# Instruction
Please give back every line of the items below without changing anything, and leave out the pictures.

──────────────────────────────

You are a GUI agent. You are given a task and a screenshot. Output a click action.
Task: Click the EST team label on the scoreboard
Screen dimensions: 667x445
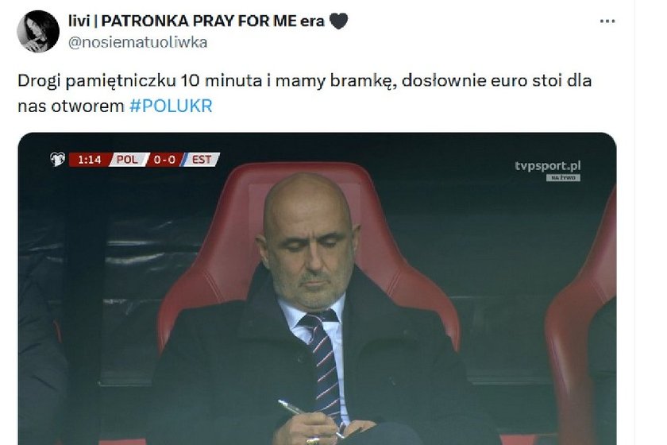[x=202, y=160]
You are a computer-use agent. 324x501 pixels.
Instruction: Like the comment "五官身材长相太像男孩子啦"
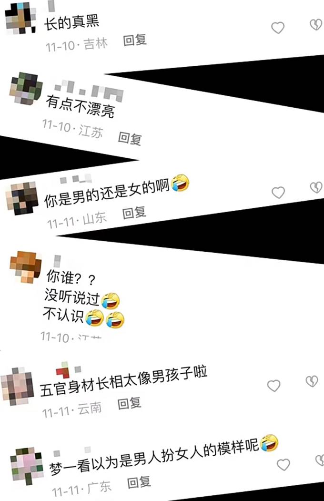pyautogui.click(x=273, y=386)
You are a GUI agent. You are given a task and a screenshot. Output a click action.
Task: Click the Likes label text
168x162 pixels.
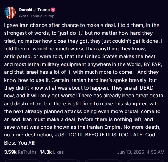(58, 152)
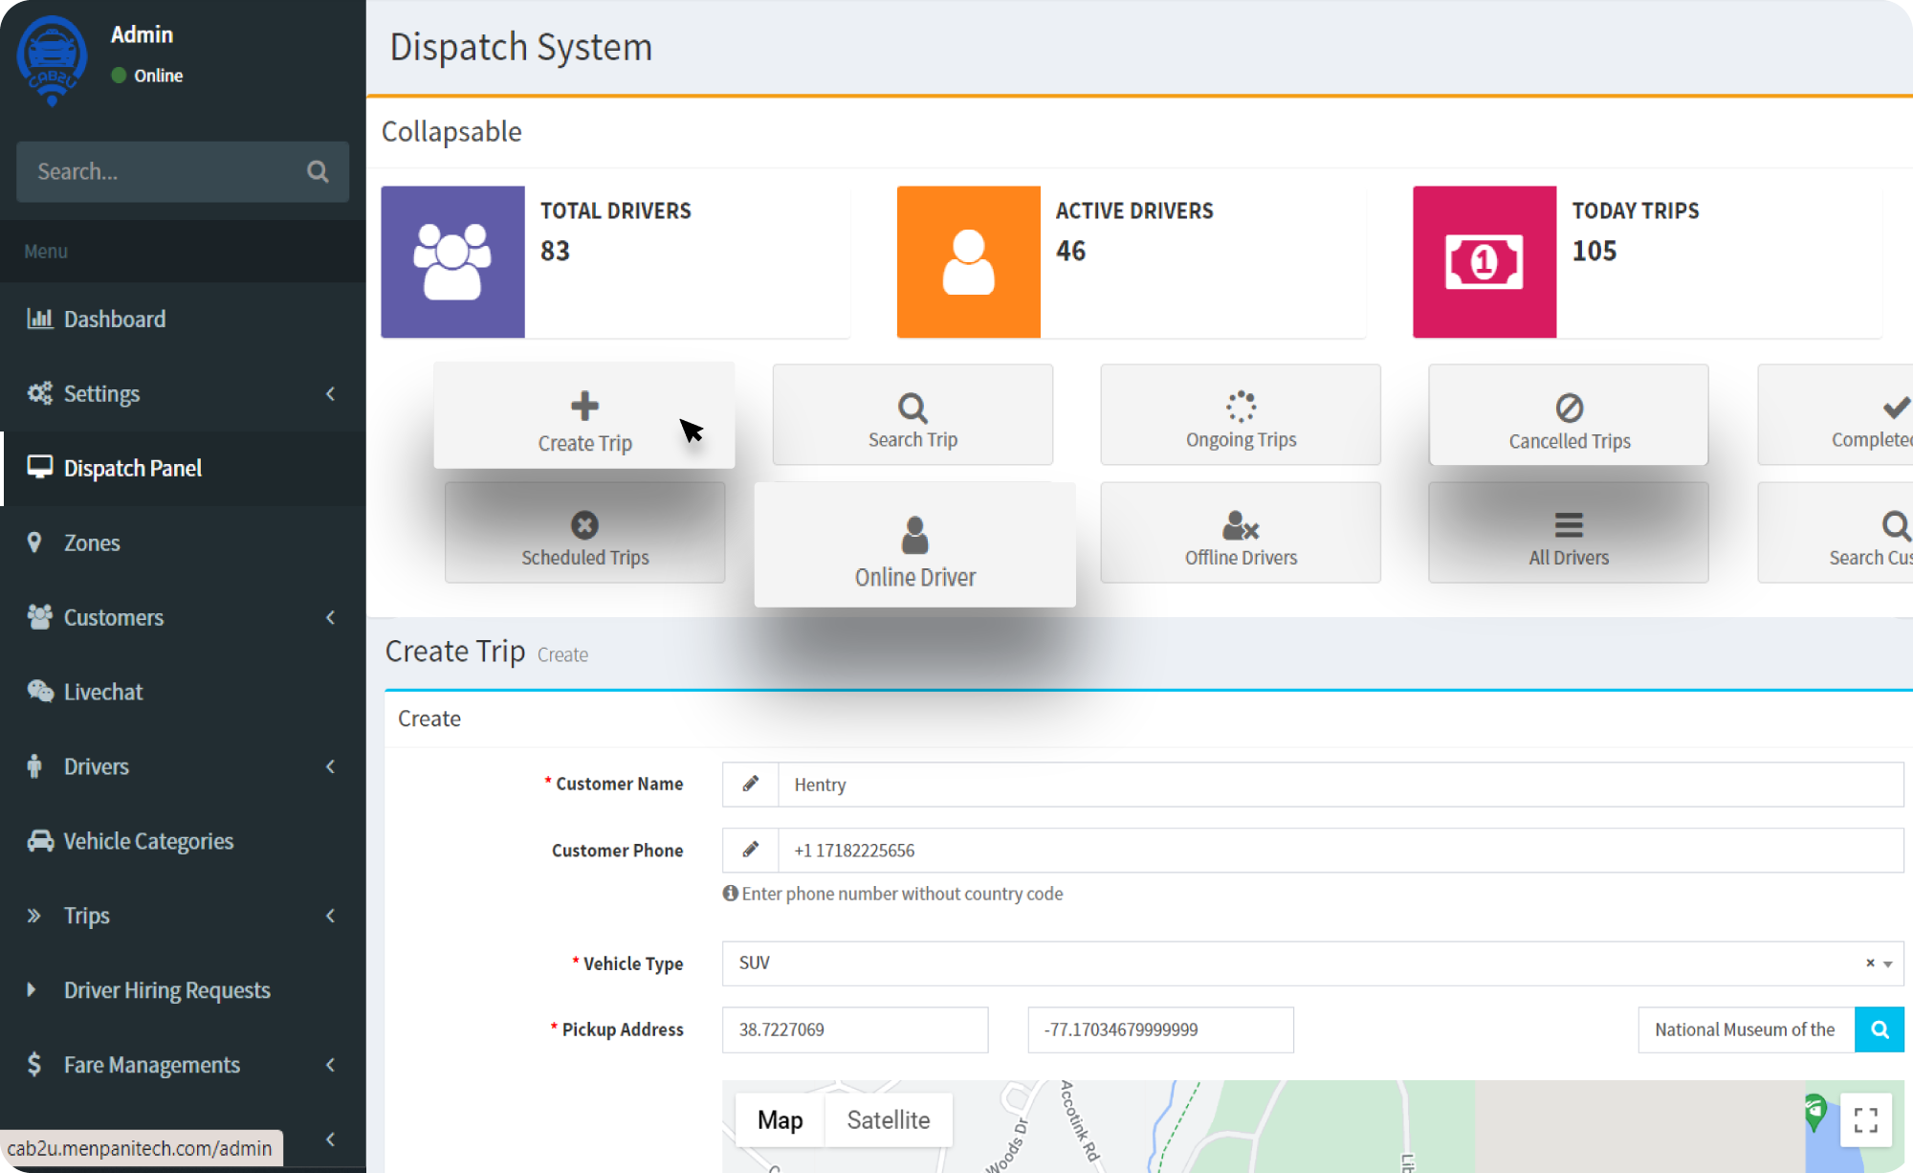Click the pencil icon beside Customer Name

point(751,785)
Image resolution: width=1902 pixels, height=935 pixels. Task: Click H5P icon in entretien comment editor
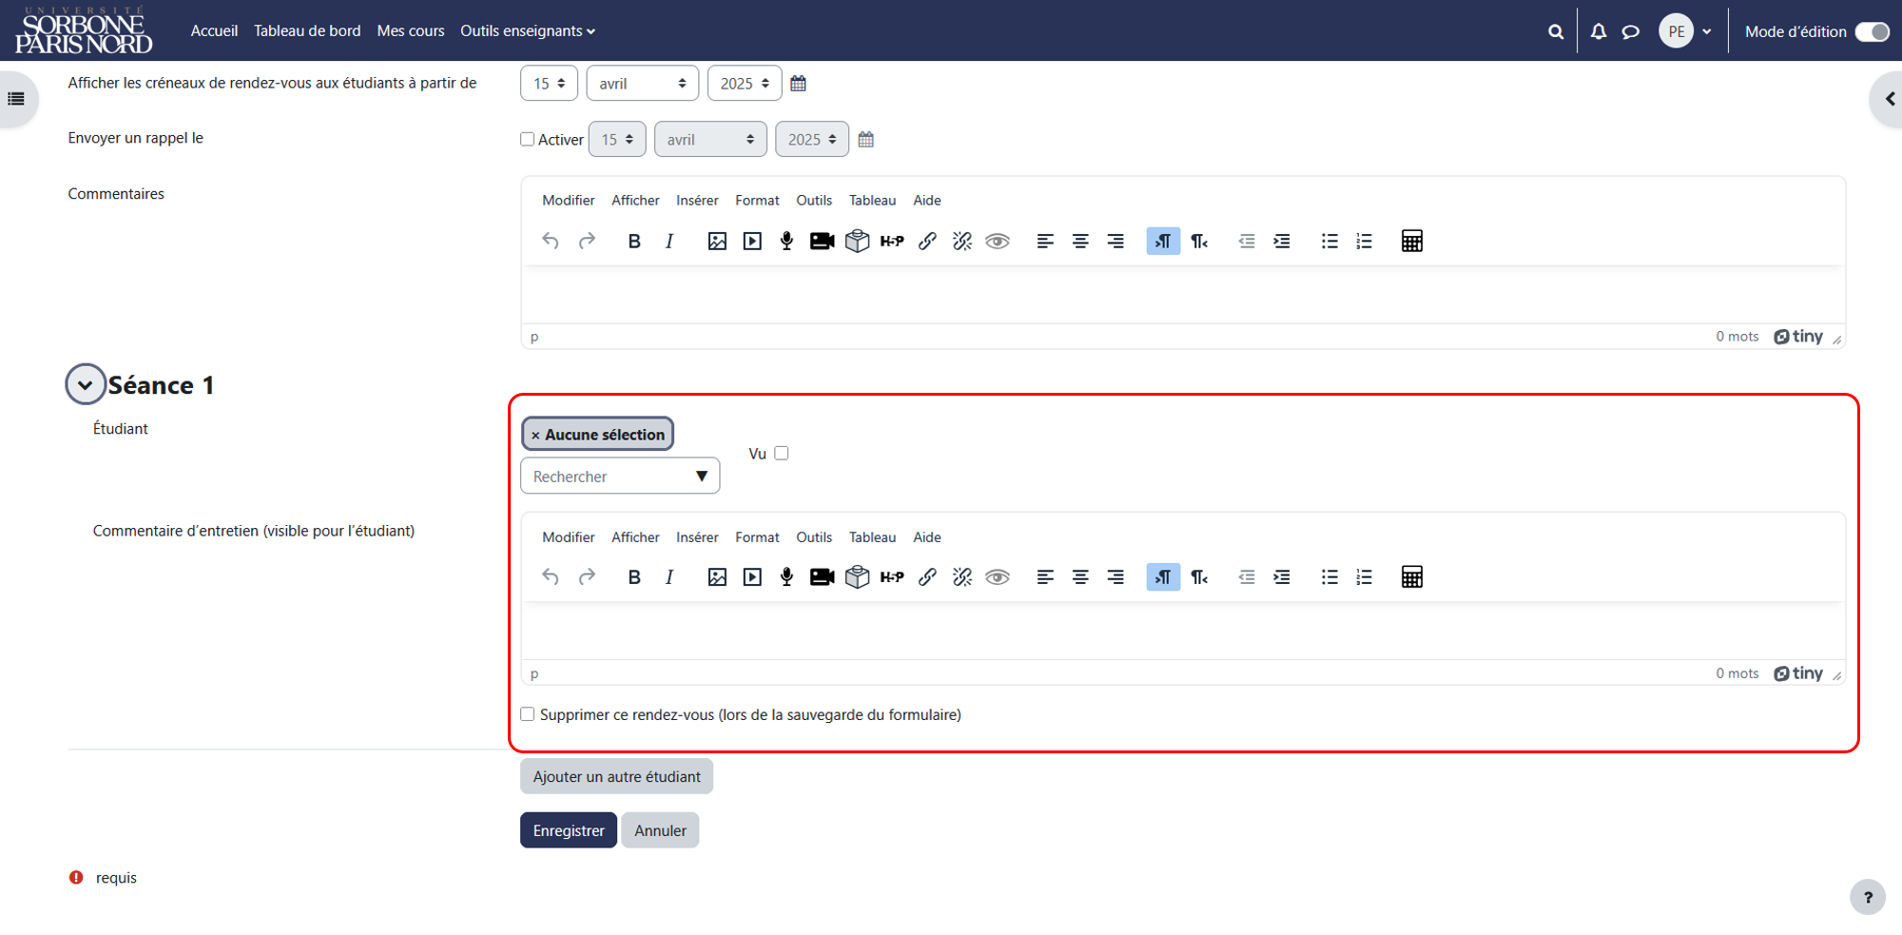(892, 577)
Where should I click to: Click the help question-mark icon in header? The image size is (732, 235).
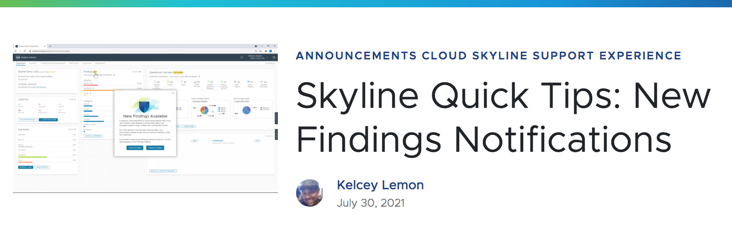tap(242, 57)
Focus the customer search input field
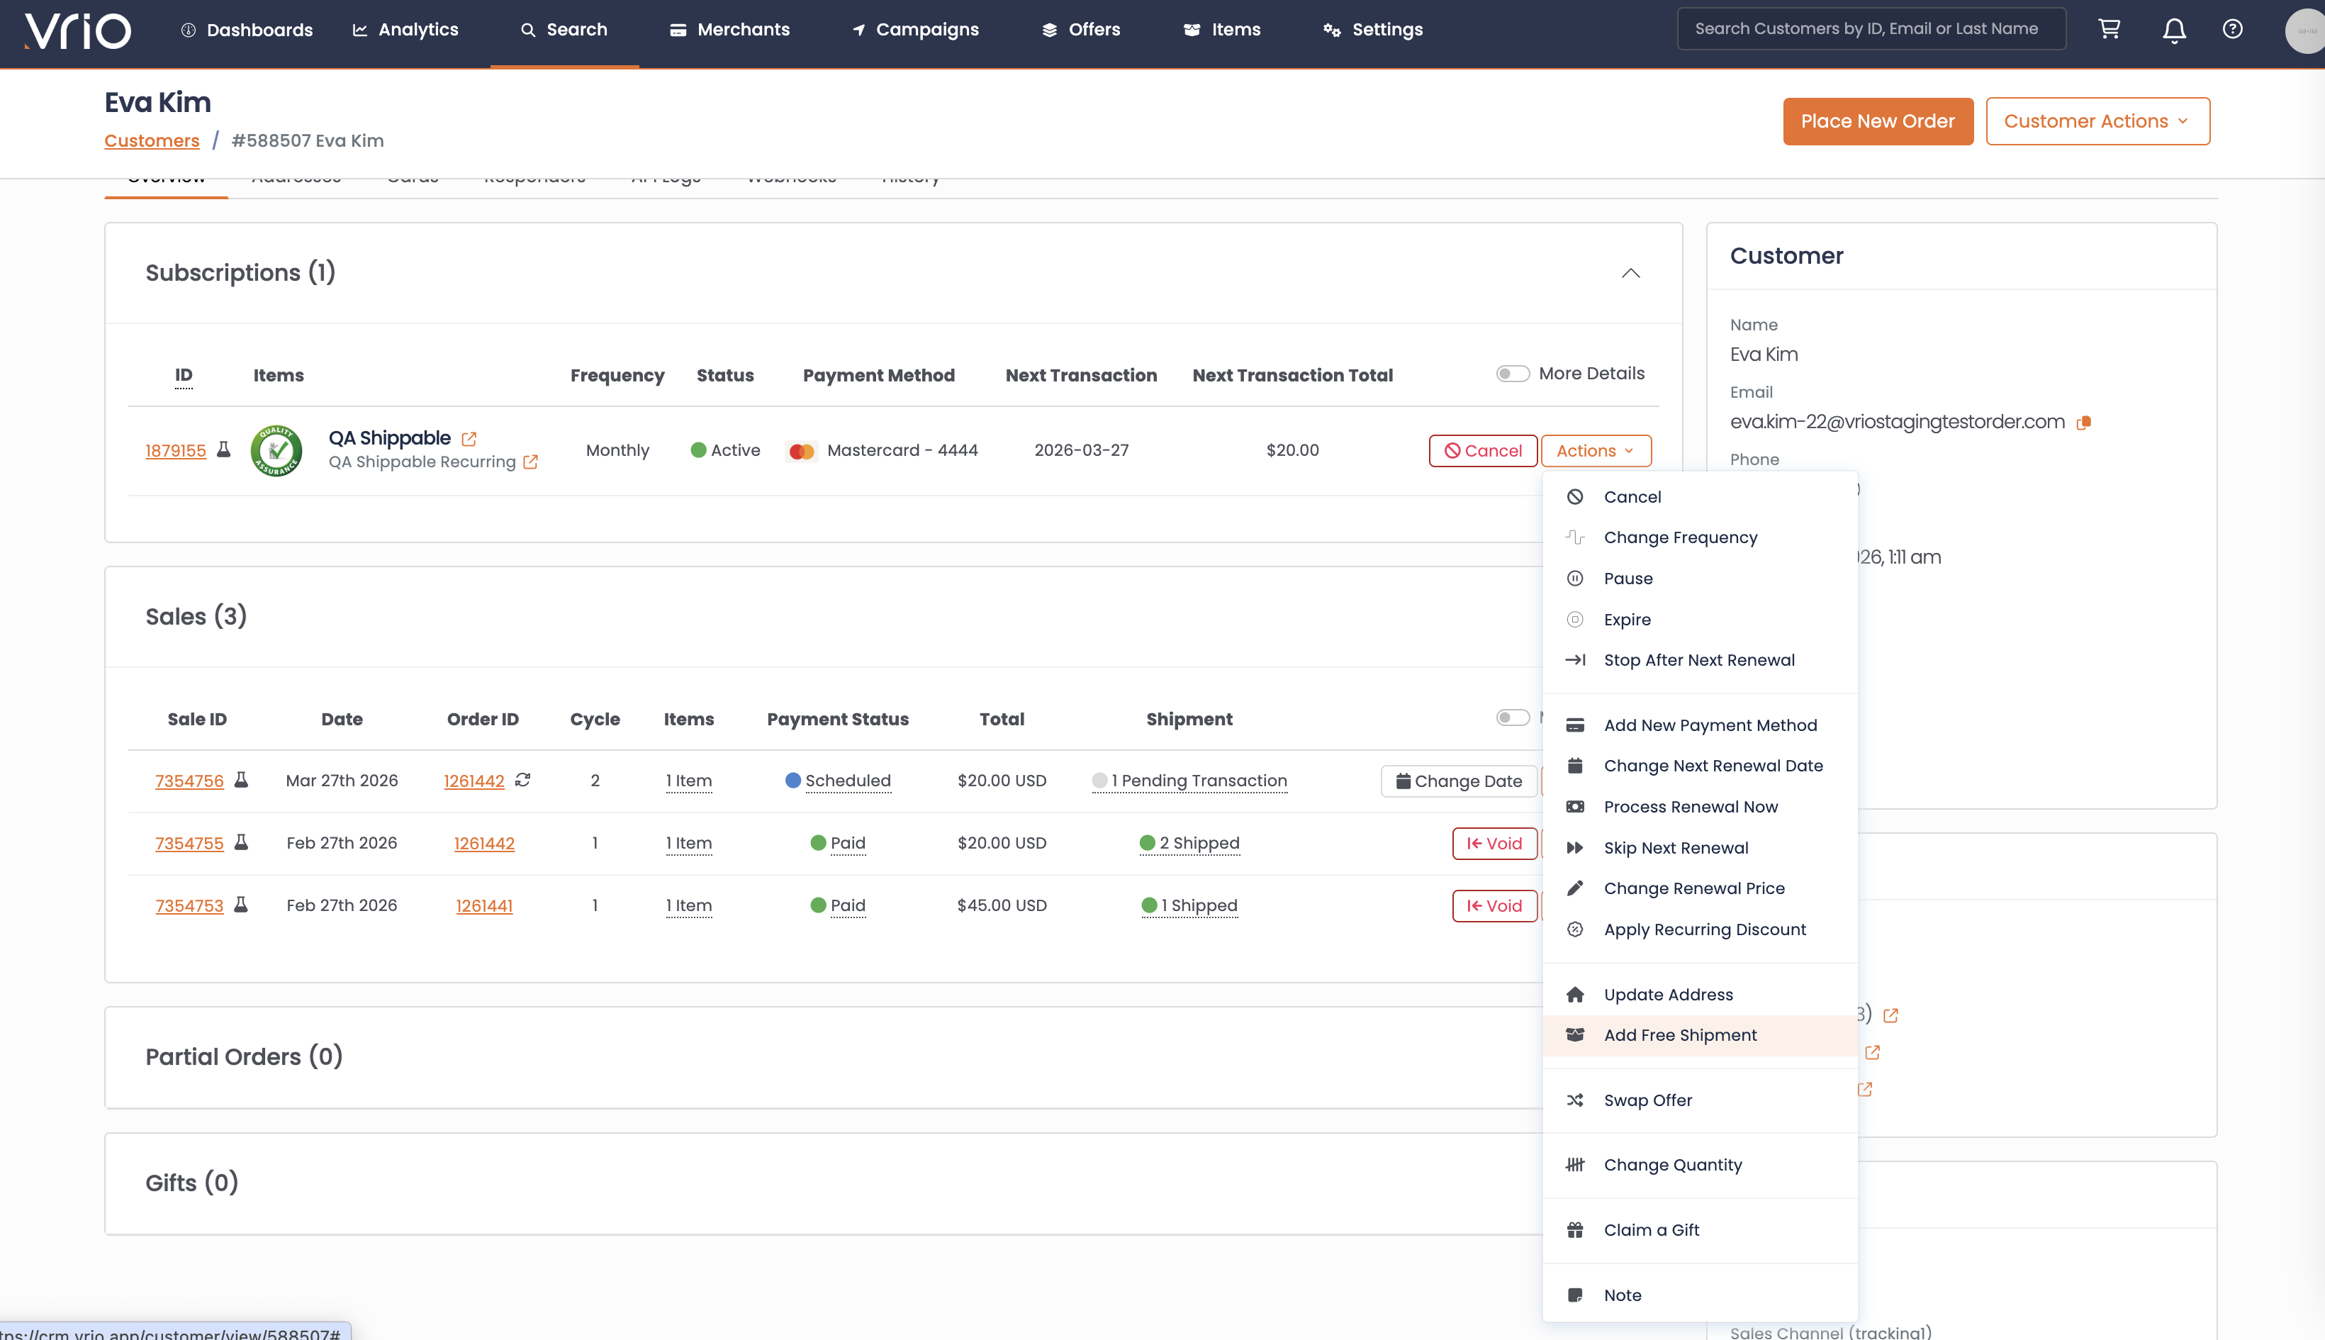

──────────────────────────────

# Solution for this problem
You are a GUI agent. You are given a task and a screenshot. Output a click action.
Task: Click the EST team label on the scoreboard
Screen dimensions: 667x445
[x=202, y=160]
You are a computer-use agent. 324x501 pixels.
Instruction: Like the comment "五官身材长相太像男孩子啦"
pyautogui.click(x=273, y=386)
You are a GUI agent. You are given a task and a screenshot. Output a click action.
Task: Click the Likes label text
168x162 pixels.
(58, 152)
Click the pencil icon beside Customer Name

point(751,785)
Image resolution: width=1902 pixels, height=935 pixels. Task: Click H5P icon in entretien comment editor
(892, 577)
Where should I click to: Click the help question-mark icon in header? The image size is (732, 235).
tap(242, 57)
Focus the customer search input field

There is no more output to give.